# [WHAT YOU ARE ASKED TO DO]
Every entry should be given again exactly, with nothing dropped.

# [RECORDS SHOWN]

——

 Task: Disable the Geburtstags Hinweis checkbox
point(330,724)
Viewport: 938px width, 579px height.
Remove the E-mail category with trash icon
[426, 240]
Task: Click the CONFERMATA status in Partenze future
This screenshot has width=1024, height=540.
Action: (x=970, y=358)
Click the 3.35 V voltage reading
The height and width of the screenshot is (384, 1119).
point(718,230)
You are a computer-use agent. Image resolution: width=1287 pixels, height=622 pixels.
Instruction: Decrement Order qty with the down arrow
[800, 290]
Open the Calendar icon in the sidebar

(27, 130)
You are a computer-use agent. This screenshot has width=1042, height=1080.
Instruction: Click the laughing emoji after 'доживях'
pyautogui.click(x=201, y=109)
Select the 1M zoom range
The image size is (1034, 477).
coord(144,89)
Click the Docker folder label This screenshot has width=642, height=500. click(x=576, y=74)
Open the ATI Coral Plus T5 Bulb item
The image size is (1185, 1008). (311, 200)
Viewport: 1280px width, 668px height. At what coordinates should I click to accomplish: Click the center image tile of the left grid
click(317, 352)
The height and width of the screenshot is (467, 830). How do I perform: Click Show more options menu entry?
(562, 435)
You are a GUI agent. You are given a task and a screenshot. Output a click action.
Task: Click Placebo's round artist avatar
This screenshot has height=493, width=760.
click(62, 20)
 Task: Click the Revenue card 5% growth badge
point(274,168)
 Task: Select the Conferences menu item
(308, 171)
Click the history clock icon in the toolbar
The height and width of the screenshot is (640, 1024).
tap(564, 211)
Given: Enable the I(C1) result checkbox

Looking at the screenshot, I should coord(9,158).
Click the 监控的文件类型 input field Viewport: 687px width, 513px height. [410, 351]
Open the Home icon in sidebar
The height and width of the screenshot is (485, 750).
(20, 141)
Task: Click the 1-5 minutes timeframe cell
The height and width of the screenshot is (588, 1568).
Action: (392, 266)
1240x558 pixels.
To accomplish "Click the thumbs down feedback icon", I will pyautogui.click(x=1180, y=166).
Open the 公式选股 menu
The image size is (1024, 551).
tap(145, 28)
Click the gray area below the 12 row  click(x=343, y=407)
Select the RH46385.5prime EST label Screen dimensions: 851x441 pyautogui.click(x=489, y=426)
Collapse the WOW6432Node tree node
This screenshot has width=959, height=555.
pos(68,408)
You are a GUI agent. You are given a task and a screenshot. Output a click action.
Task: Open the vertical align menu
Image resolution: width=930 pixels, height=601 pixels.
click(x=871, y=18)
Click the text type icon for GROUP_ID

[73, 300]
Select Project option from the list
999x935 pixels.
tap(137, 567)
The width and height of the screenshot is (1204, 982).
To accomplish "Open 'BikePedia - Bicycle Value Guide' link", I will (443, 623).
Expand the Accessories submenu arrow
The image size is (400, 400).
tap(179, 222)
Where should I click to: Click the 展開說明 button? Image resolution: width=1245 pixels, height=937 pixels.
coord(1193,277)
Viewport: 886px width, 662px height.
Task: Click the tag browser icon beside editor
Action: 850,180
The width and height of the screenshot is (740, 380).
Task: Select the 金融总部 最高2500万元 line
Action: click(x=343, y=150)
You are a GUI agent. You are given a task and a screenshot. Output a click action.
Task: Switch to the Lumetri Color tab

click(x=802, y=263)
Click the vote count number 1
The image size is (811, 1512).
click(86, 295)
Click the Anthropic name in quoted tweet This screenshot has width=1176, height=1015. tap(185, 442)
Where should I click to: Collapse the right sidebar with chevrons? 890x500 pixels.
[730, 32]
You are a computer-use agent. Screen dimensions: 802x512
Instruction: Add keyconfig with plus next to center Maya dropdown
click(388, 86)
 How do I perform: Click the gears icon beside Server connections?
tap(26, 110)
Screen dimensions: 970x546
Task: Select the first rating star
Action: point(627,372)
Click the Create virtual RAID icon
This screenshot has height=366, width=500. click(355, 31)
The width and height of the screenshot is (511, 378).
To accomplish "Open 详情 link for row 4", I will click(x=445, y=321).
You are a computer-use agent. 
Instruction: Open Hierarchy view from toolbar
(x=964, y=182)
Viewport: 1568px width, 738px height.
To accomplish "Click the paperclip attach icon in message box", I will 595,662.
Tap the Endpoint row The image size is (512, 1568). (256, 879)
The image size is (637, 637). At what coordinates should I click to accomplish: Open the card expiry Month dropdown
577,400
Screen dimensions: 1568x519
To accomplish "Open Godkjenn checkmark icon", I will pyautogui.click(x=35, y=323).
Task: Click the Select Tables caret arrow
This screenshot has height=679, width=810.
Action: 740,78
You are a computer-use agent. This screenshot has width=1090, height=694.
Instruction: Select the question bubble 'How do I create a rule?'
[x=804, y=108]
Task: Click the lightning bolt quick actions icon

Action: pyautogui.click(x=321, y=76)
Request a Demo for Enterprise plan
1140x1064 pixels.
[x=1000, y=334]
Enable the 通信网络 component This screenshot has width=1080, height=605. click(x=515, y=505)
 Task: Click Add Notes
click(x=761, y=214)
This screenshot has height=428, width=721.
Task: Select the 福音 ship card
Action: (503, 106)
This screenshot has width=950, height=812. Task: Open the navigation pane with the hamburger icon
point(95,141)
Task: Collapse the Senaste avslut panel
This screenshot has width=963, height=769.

——

# [EXPECTED OUTPUT]
 Task: Disable the Geburtstags Hinweis checkbox
point(330,724)
Viewport: 938px width, 579px height.
Remove the E-mail category with trash icon
[426, 240]
Task: Click the CONFERMATA status in Partenze future
This screenshot has width=1024, height=540.
Action: (x=970, y=358)
Click the 3.35 V voltage reading
The height and width of the screenshot is (384, 1119).
point(718,230)
You are a computer-use agent. Image resolution: width=1287 pixels, height=622 pixels.
Instruction: Decrement Order qty with the down arrow
[800, 290]
Open the Calendar icon in the sidebar

(27, 130)
You are a computer-use agent. This screenshot has width=1042, height=1080.
Instruction: Click the laughing emoji after 'доживях'
pyautogui.click(x=201, y=109)
Select the 1M zoom range
The image size is (1034, 477).
coord(144,89)
Click the Docker folder label This screenshot has width=642, height=500. click(x=576, y=74)
Open the ATI Coral Plus T5 Bulb item
The image size is (1185, 1008). (311, 200)
Viewport: 1280px width, 668px height. At what coordinates should I click to accomplish: Click the center image tile of the left grid
click(317, 352)
The height and width of the screenshot is (467, 830). How do I perform: Click Show more options menu entry?
(562, 435)
You are a GUI agent. You are given a task and a screenshot. Output a click action.
Task: Click Placebo's round artist avatar
This screenshot has height=493, width=760.
click(62, 20)
 Task: Click the Revenue card 5% growth badge
point(274,168)
 Task: Select the Conferences menu item
(308, 171)
Click the history clock icon in the toolbar
The height and width of the screenshot is (640, 1024).
tap(564, 211)
Given: Enable the I(C1) result checkbox

Looking at the screenshot, I should coord(9,158).
Click the 监控的文件类型 input field Viewport: 687px width, 513px height. [410, 351]
Open the Home icon in sidebar
The height and width of the screenshot is (485, 750).
(20, 141)
Task: Click the 1-5 minutes timeframe cell
The height and width of the screenshot is (588, 1568).
Action: (392, 266)
1240x558 pixels.
To accomplish "Click the thumbs down feedback icon", I will pyautogui.click(x=1180, y=166).
Open the 公式选股 menu
The image size is (1024, 551).
tap(145, 28)
Click the gray area below the 12 row  click(x=343, y=407)
Select the RH46385.5prime EST label Screen dimensions: 851x441 pyautogui.click(x=489, y=426)
Collapse the WOW6432Node tree node
This screenshot has width=959, height=555.
pos(68,408)
You are a GUI agent. You are given a task and a screenshot. Output a click action.
Task: Open the vertical align menu
Image resolution: width=930 pixels, height=601 pixels.
click(x=871, y=18)
Click the text type icon for GROUP_ID

[73, 300]
Select Project option from the list
999x935 pixels.
tap(137, 567)
The width and height of the screenshot is (1204, 982).
To accomplish "Open 'BikePedia - Bicycle Value Guide' link", I will (443, 623).
Expand the Accessories submenu arrow
The image size is (400, 400).
tap(179, 222)
Where should I click to: Click the 展開說明 button? Image resolution: width=1245 pixels, height=937 pixels.
coord(1193,277)
Viewport: 886px width, 662px height.
Task: Click the tag browser icon beside editor
Action: 850,180
The width and height of the screenshot is (740, 380).
Task: Select the 金融总部 最高2500万元 line
Action: click(x=343, y=150)
You are a GUI agent. You are given a task and a screenshot. Output a click action.
Task: Switch to the Lumetri Color tab

click(x=802, y=263)
Click the vote count number 1
The image size is (811, 1512).
click(86, 295)
Click the Anthropic name in quoted tweet This screenshot has width=1176, height=1015. tap(185, 442)
Where should I click to: Collapse the right sidebar with chevrons? 890x500 pixels.
[730, 32]
You are a computer-use agent. Screen dimensions: 802x512
Instruction: Add keyconfig with plus next to center Maya dropdown
click(388, 86)
 How do I perform: Click the gears icon beside Server connections?
tap(26, 110)
Screen dimensions: 970x546
Task: Select the first rating star
Action: point(627,372)
Click the Create virtual RAID icon
This screenshot has height=366, width=500. click(355, 31)
The width and height of the screenshot is (511, 378).
To accomplish "Open 详情 link for row 4", I will click(x=445, y=321).
You are a computer-use agent. 
Instruction: Open Hierarchy view from toolbar
(x=964, y=182)
Viewport: 1568px width, 738px height.
To accomplish "Click the paperclip attach icon in message box", I will 595,662.
Tap the Endpoint row The image size is (512, 1568). (256, 879)
The image size is (637, 637). At what coordinates should I click to accomplish: Open the card expiry Month dropdown
577,400
Screen dimensions: 1568x519
To accomplish "Open Godkjenn checkmark icon", I will pyautogui.click(x=35, y=323).
Task: Click the Select Tables caret arrow
This screenshot has height=679, width=810.
Action: 740,78
You are a computer-use agent. This screenshot has width=1090, height=694.
Instruction: Select the question bubble 'How do I create a rule?'
[x=804, y=108]
Task: Click the lightning bolt quick actions icon

Action: pyautogui.click(x=321, y=76)
Request a Demo for Enterprise plan
1140x1064 pixels.
[x=1000, y=334]
Enable the 通信网络 component This screenshot has width=1080, height=605. click(x=515, y=505)
 Task: Click Add Notes
click(x=761, y=214)
This screenshot has height=428, width=721.
Task: Select the 福音 ship card
Action: (503, 106)
This screenshot has width=950, height=812. Task: Open the navigation pane with the hamburger icon
point(95,141)
Task: Collapse the Senaste avslut panel
This screenshot has width=963, height=769.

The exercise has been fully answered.